Mike and Pat, poor college students at Central Missouri State University in the spring of 1972, planned to get married later that year and needed a car. They found this ‘57 sitting in a junkyard in south Kansas City with a rod through the block. It was $50, but Mike and Pat had only $25 collectively. College friends in the music sorority Sigma Alpha Iota and music fraternity Phi Mu Alpha chipped in the other $25. Money in hand, the Setsers went to the junkyard and towed the car home on four bald tires given them by the junkyard owner.

The car sat at Pat’s house. “You can imagine how proud my parents were,” she said. And what they must have thought of their future son-in-law. Mike and his brother had a 265-cubic-inch Chevy V-8 from a failed hop-up project, and they installed it in the ‘57.

The following year Pat and Mike signed up for auto body restoration classes at CMSU, which shocked the school because Pat was the first woman to want to take the class. As she said, “I made it through, and by the end we had a running car with a new red paint job.”

Mike Setser drove the red Chevy every day for about 15 years. During that time he replaced the engine with a 350-cubic-inch Chevy V-8. Eventually, the old Chevy began to get less and less reliable. Breakdowns became more frequent. “Gas was only 30 cents, but tows were expensive.” Eventually they just stopped driving the car, and it sat at the back of their property. For 15 years or so. Mice ate the spark plug wires, and the body was just “rust holding hands,” Pat said. But the car “had a good spirit,” and they couldn’t bear to part with it, so about six years ago they decided to do a complete restoration.

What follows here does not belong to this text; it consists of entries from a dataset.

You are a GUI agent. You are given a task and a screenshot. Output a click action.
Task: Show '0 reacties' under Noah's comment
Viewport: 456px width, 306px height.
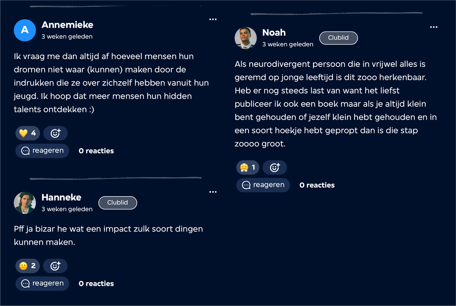(x=317, y=185)
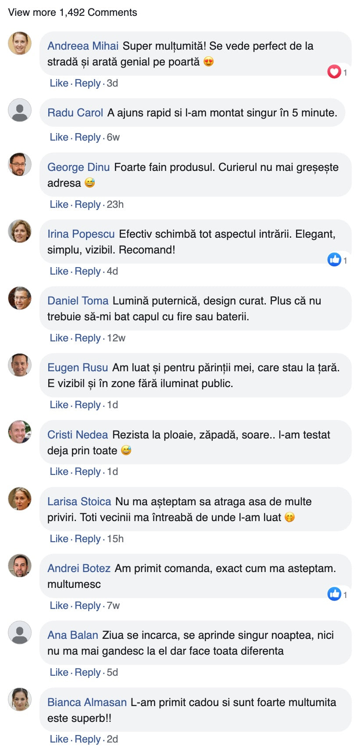Like Cristi Nedea's comment
The image size is (364, 750).
(x=59, y=471)
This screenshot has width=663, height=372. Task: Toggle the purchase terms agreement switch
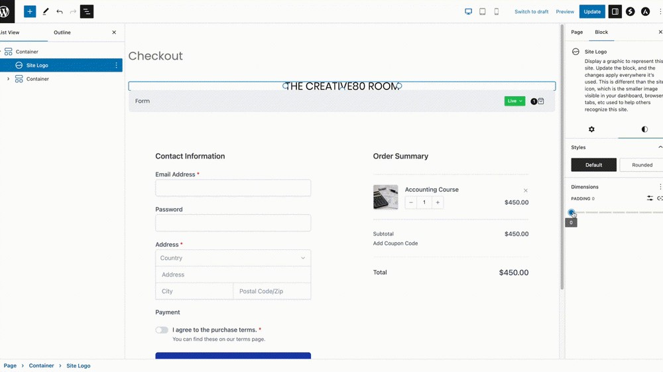(x=162, y=330)
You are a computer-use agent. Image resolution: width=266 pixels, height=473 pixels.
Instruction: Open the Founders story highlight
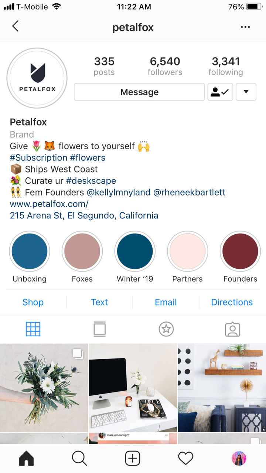point(240,251)
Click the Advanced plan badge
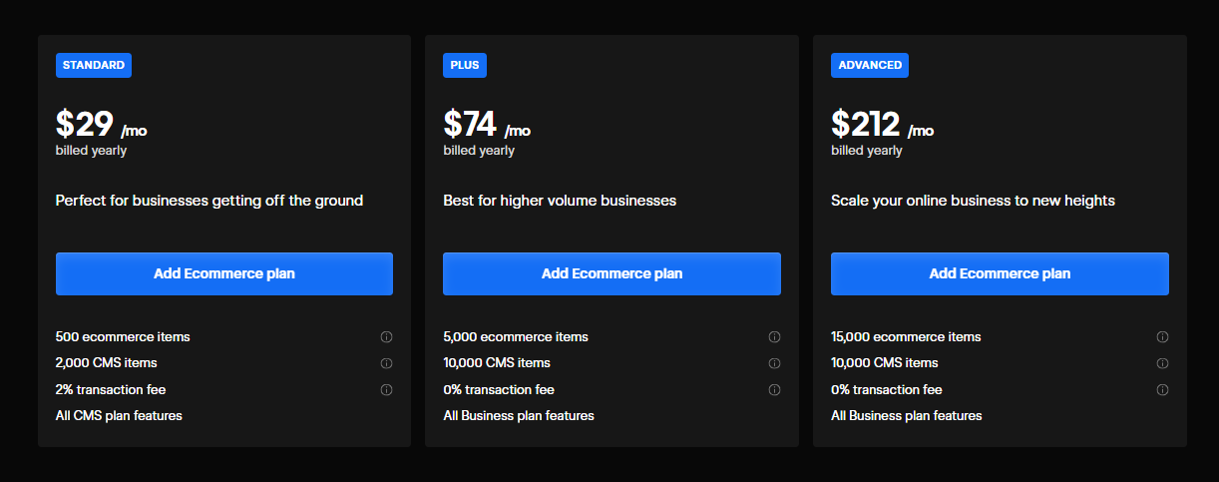 [x=870, y=65]
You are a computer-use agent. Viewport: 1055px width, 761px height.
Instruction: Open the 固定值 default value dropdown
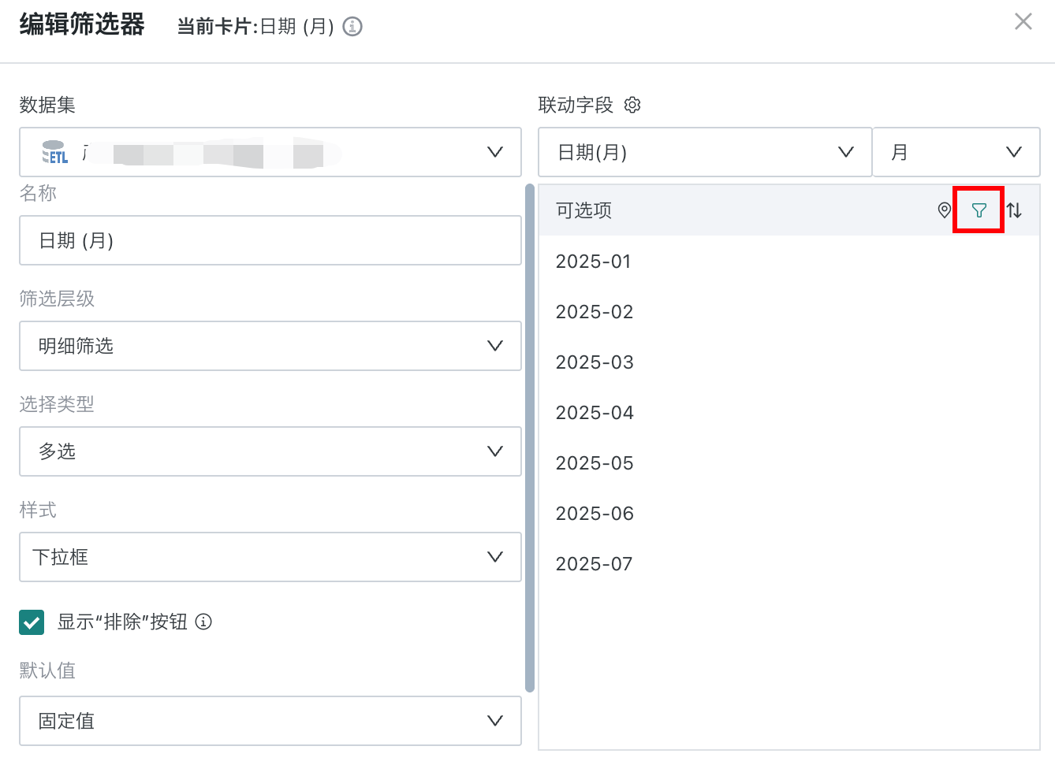point(270,721)
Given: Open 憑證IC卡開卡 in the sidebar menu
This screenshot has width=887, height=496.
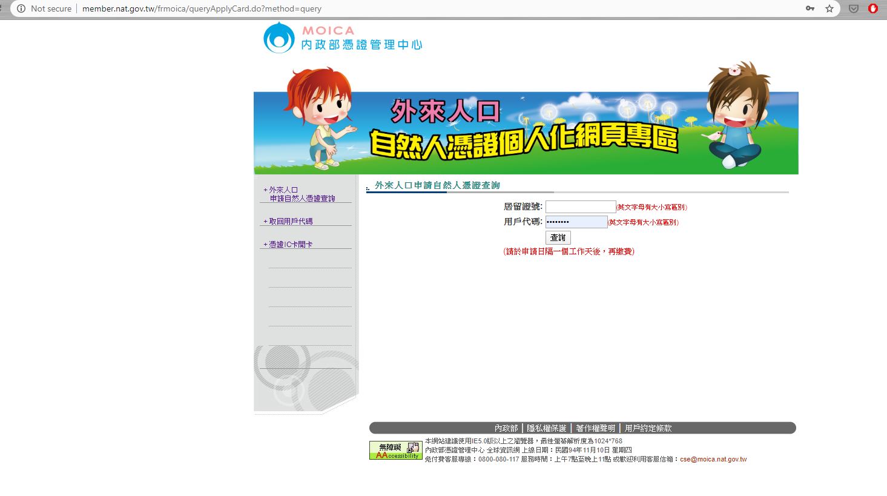Looking at the screenshot, I should point(291,245).
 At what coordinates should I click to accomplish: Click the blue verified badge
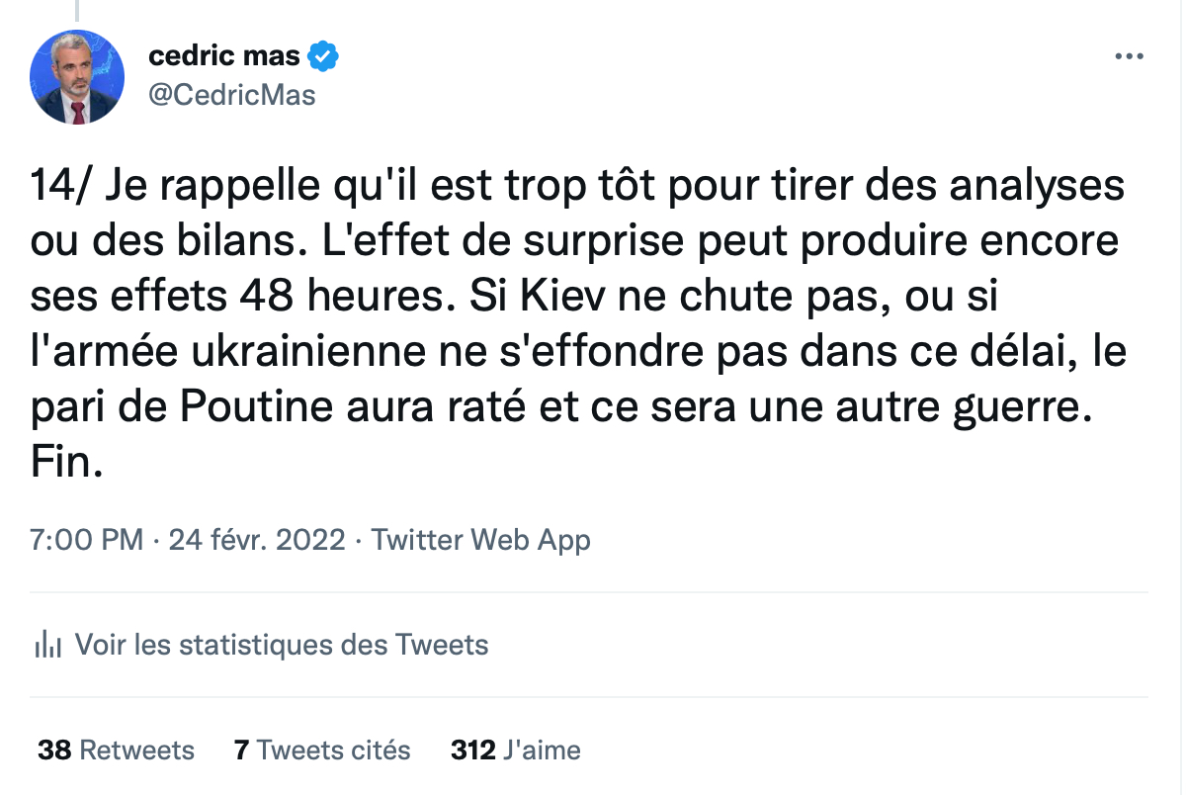click(324, 57)
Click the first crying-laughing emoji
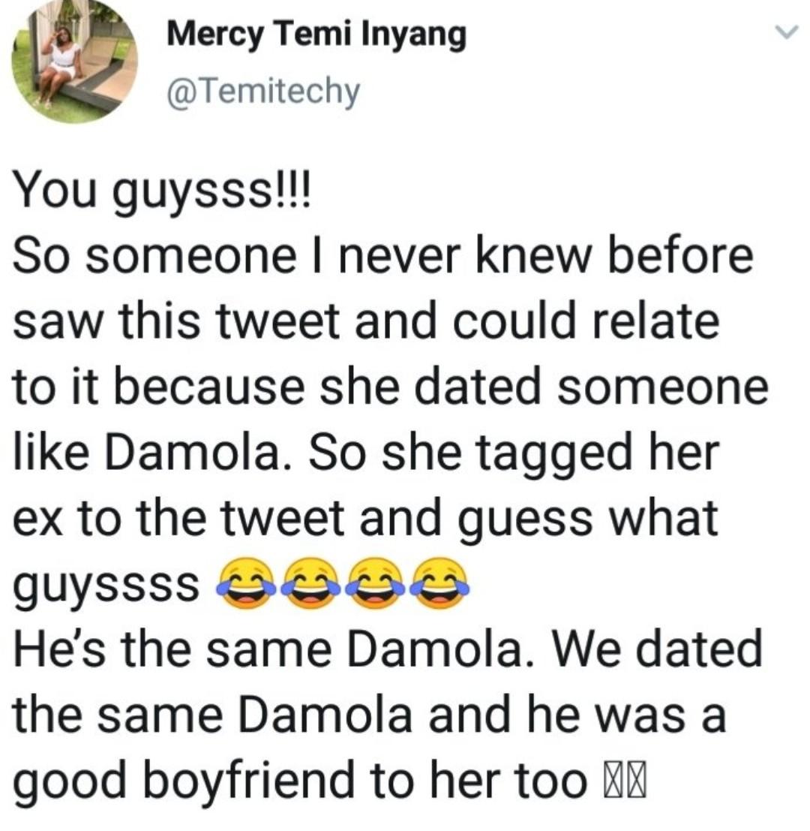The width and height of the screenshot is (810, 831). [245, 583]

Precision Restoration Service in Independence replaced the rusted body panels, which then got a coat of Tropical Turquoise and India Ivory paint. The interior is still a little rough. The seats have been recovered but the dash and steering wheel still need some trim pieces. Oh yeah, and the 1957 hub caps don’t fit right, which means the car needs a new set of wheels. But all in all, the Setsers’ ‘57 Chevy is like new again.

Pat said, “She's a beauty and still a wonderful car to drive. We'll keep her forever! I can't help but smile every time I see her out for a drive. Our college friends gave us quite an investment: That $50 car is worth thousands of dollars today. We're still married and we’ve still got that car!”

The rusty, original front fenders from the ‘57 hang from the ceiling of the Setsers’ garage. Pat eyes them cautiously and surmises they might make neat armrests for a couch.
“But they’re rusty,” Mike said.

“I can fix that,” Pat said. And someday she just might.
Mike and Pat Setser love their car for its memories.